The U.N. has launched a new $500 million appeal to address worsening humanitarian conditions in Iraq. The U.N. humanitarian coordinator for Iraq, Lise Grande, said aid operations are at severe risk without urgent funds.
Lise Grande: “There are 77 health clinics and facilities in areas that are servicing the hardest-hit people. They’re starting to close right now. By the end of June, they’ll all be closed. Already we’re facing a stock-out of emergency kits. These are the kits that we give families when they’re running for their lives. It’s a kit that includes drinking water, sanitation supplies and food. And we’re about to stock out of them. That’s why we need support right now. Iraq is on the brink. The people are in a lot of trouble.”
At least 150 people have been killed in an explosion at a gas station in Ghana. Many victims had taken shelter there after being displaced by heavy rain and flooding.
New documents from Edward Snowden show the NSA’s warrantless spying expanded under President Obama. In 2012, the Justice Department authorized the NSA to tap Internet cables without a warrant to seek out foreign hackers.
A new study rejects the theory of a “pause” on global warming over the past 15 years.

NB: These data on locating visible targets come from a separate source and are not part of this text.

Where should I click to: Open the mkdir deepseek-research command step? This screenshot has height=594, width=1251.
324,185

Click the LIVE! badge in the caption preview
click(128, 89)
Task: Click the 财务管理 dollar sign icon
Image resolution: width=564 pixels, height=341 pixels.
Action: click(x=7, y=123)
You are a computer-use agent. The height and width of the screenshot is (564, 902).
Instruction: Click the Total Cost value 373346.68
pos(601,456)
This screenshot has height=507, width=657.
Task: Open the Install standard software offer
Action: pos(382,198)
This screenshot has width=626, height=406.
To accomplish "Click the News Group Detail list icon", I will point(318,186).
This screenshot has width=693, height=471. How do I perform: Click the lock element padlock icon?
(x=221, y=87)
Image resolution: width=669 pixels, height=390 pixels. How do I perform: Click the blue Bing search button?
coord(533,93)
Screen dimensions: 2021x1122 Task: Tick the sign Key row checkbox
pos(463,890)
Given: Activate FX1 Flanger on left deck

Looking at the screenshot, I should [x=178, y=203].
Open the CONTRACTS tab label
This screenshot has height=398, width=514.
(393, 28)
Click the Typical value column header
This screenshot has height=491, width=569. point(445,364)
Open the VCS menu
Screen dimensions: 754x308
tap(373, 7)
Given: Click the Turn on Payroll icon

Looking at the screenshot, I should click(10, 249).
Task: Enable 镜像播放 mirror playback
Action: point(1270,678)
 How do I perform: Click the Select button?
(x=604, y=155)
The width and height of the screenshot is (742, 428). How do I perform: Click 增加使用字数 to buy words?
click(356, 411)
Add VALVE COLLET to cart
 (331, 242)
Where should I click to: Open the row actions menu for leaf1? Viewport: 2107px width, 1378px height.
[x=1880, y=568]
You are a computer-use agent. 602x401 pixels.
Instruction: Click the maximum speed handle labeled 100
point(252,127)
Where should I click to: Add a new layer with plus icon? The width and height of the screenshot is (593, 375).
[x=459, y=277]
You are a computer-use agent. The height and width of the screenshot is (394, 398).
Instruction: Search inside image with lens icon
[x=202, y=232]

The National Oceanic and Atmospheric Administration says an apparent hiatus in rising temperatures likely comes from limits on data from previous eras and that warming “has in fact been as fast or faster than that seen over the last half of the 20th century.”
The Environmental Protection Agency has concluded the drilling practice of hydraulic fracturing is mostly safe for the nation’s water supply. A multi-year study says there’s no evidence fracking has had “systemic impacts on drinking water resources” nationwide. But the EPA does say fracking techniques have contaminated water in some cases and have “the potential to impact drinking water resources.” Environmental groups say the study overly relied on energy companies’ data. Concerns over contamination have led to fracking bans in Maryland and New York.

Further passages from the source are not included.